Regarding the person who was rejected from interviewing with the New London police: I don't think that rejecting applicants based on a "too-high score" necessarily means the New London police only hire "stupid" applicants - just that there might be a reason that they (I won't say it b/c there are humans making the decisions) believe someone who scores high may not make a good police officer. They may actually have proof that a Det. Robert Gorem might not actually get the job done. At least in New London.

Barry Leiba said...

Right, a variation on the "overqualified" argument.
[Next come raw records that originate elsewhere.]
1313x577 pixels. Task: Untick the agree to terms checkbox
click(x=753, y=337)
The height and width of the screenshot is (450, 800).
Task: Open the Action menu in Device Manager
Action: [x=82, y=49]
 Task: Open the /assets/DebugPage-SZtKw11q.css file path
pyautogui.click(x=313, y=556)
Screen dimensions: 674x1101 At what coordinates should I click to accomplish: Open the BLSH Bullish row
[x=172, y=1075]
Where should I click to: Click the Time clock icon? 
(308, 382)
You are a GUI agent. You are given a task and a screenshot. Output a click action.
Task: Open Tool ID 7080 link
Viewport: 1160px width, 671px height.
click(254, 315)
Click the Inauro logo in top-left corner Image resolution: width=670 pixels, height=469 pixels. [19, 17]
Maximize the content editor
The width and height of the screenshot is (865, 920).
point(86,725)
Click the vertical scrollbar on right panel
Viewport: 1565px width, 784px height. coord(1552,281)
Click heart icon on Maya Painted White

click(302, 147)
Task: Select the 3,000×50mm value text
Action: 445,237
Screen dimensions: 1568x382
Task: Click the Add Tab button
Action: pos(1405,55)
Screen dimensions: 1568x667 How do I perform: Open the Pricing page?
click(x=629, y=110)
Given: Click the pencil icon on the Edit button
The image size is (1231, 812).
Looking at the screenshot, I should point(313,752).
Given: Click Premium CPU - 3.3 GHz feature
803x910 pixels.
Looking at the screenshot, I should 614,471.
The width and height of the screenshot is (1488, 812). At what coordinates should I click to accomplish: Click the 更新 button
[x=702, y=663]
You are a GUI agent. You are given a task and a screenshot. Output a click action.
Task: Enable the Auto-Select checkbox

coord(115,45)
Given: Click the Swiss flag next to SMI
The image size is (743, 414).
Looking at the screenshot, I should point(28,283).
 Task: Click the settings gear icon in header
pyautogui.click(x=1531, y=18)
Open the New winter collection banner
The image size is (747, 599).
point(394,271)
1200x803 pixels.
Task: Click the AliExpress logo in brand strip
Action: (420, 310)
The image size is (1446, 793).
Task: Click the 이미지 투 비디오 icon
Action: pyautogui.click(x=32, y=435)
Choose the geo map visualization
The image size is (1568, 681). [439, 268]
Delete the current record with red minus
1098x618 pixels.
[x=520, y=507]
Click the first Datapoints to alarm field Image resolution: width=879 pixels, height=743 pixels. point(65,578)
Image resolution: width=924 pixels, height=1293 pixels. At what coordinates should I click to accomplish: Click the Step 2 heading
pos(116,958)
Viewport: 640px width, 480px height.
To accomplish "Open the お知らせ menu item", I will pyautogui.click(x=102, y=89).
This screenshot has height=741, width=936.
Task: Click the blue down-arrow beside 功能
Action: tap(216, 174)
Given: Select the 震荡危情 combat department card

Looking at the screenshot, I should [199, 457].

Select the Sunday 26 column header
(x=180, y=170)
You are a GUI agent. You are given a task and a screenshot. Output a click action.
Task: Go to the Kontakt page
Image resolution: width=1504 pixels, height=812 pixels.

I wouldn't say "proof", but I agree that they might know that they get the best results when they hire people who score, say, between 70 and 85 on the exam. Maybe below that range they get the stupid people, and above it they get... I don't know, people who think they know better than their bosses, people who aren't satisfied with sitting around with radar and giving speeding tickets, or whatever.

I'd propose, if that's the case, that they're testing for the wrong things, and they need to fix their test. If they need to test for ability to work as part of a team and to follow orders and respond to authority, then that's what they should be testing for. I don't know what the test is like, but if, say, they're testing math and science skills, and then rejecting people who do too well on that... you might be right that they're doing the right thing with the data they have, but I'd say they have the wrong data.